Brent McGibbon, principal of McGibbon Asset Management and a holder of the stock, has been impressed with the company's success in the gaming arena. He figures Microsoft may realize a profit on the Xbox 360 ahead of its 2008 target and praises the company for "its innovative work," not a phrase generally associated with Microsoft.

His price target: "Maybe as high as $50 in the next 12 to 18 months."

Read the Fine Print

Because Vista and the newest version of Office software are shipping so late, Microsoft opted to give customers an upgrade coupon for both products. It was probably a smart move from a marketing perspective, but it creates a number of complications related to revenue recognition.
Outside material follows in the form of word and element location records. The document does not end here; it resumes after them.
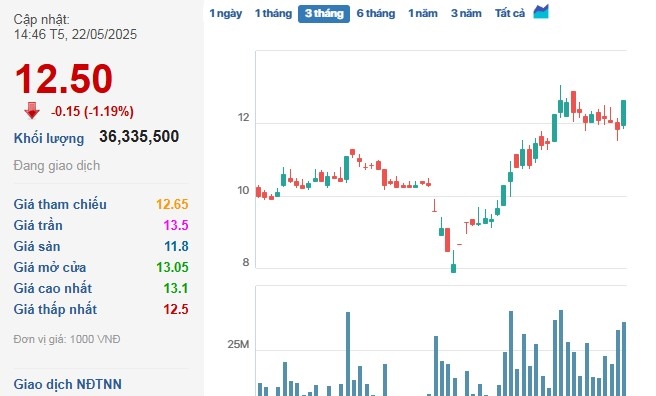Screen dimensions: 656x396
Task: Click the Giá sàn value 11.8
Action: click(x=176, y=246)
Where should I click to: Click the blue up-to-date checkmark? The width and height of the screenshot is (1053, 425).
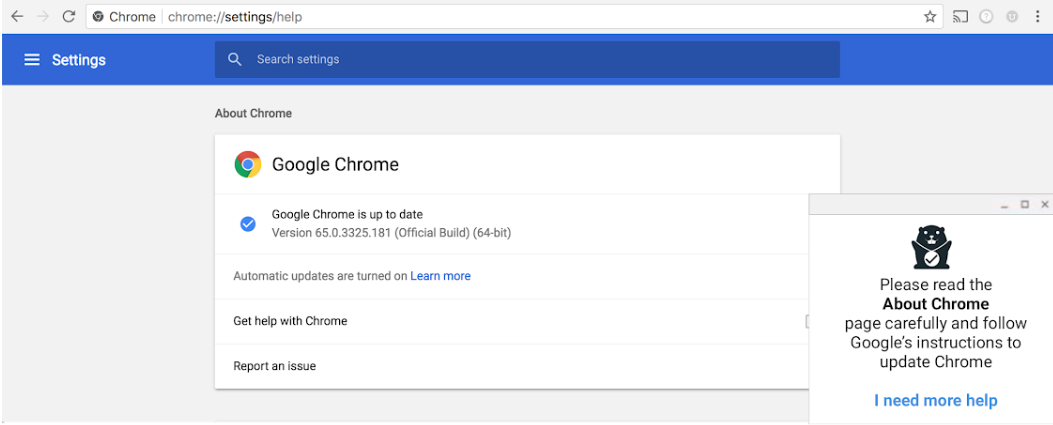pyautogui.click(x=248, y=224)
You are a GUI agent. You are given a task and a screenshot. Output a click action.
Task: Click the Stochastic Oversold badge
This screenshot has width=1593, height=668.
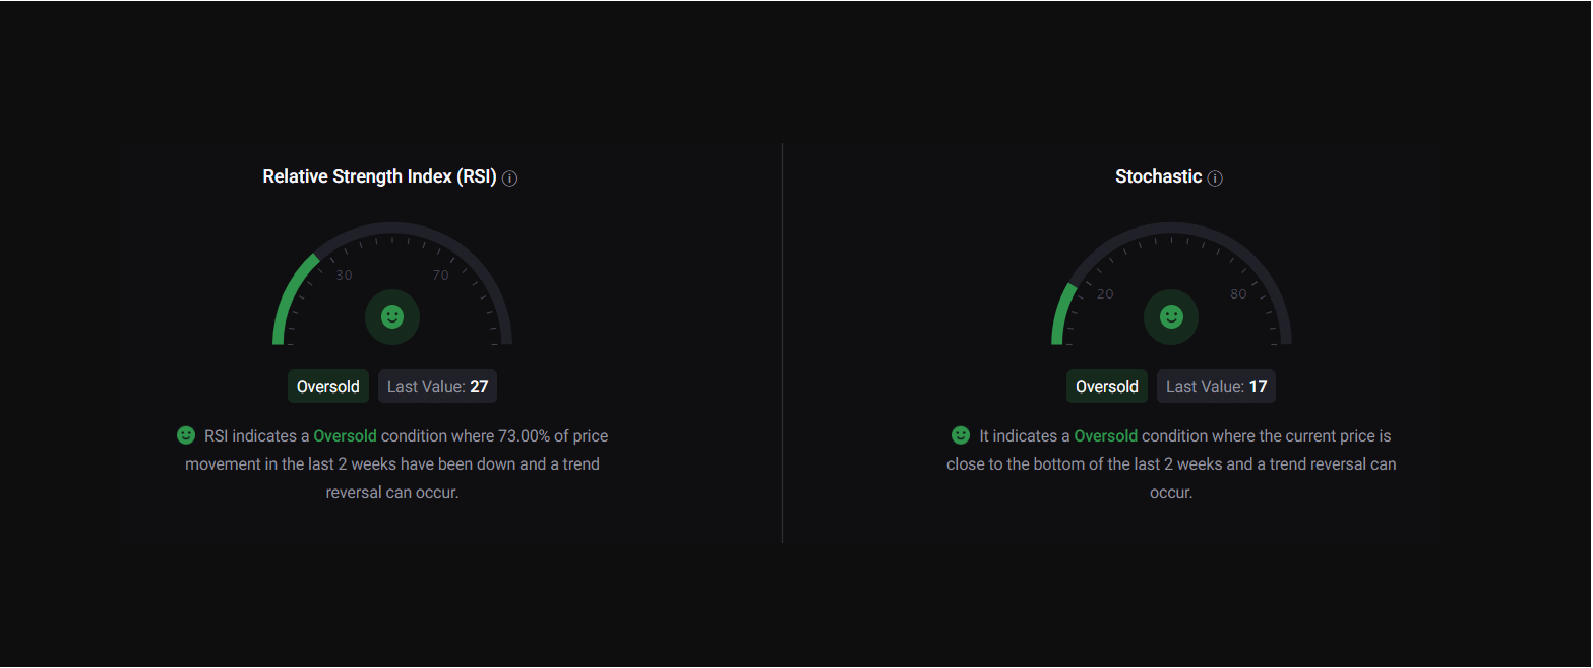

At first glance, the company's numbers are likely to suffer in comparison to the year-ago quarter. But if Wall Street is right, the company actually did rather well. Here's how to read the fine print in the earnings release:

The guarantee will trip about $1 billion from the client business unit, the group that includes Windows, Microsoft estimates. But those dollars will be reflected on the balance sheet as deferred or unearned revenue. Ultimately, revenue from the guarantee will move back to the income statement in much the same way any deferred revenue would.

A year ago, the company's client unit added $3.4 billion to the top line. Microsoft figures it will be more like $2.5 billion to $2.6 billion in the most recent December quarter before adding back deferred revenue. If the total of actual plus deferred revenue is much below $3.6 billion, something went wrong.

Similarly, the business division, which oversees sales of Office, will experience a shift of some $500 million away from the income statement and onto the balance sheet. A year ago, the group posted revenue of $3.7 billion. This year it likely will range from $3.3 billion to $3.4 billion, the company says. Adding back revenue from the guarantee (for the newest version of Office) should bring the total to about $3.8 billion.

Naturally, the guarantee also affects the overall top line. The company expects revenue of $11.8 billion to $12.4 billion in the quarter, which would be flat with the year-ago period. But that excludes $1.5 billion in deferred guarantee money. If the forecast is accurate, total revenue will be the equivalent of $13.5 billion to $13.8 billion, or growth of 12% to 17%.

On the bottom line, Microsoft expects an EPS of 22 cents to 24 cents a share, which is 29% to 35% below the 2006 quarter. But adding back 11 cents to reflect the guarantee moves the needle to an EPS of 33 cents to 35 cents a share.

Wall Street, which is well aware of the issue, is looking for an EPS of 23 cents on total revenue of $12.07 billion.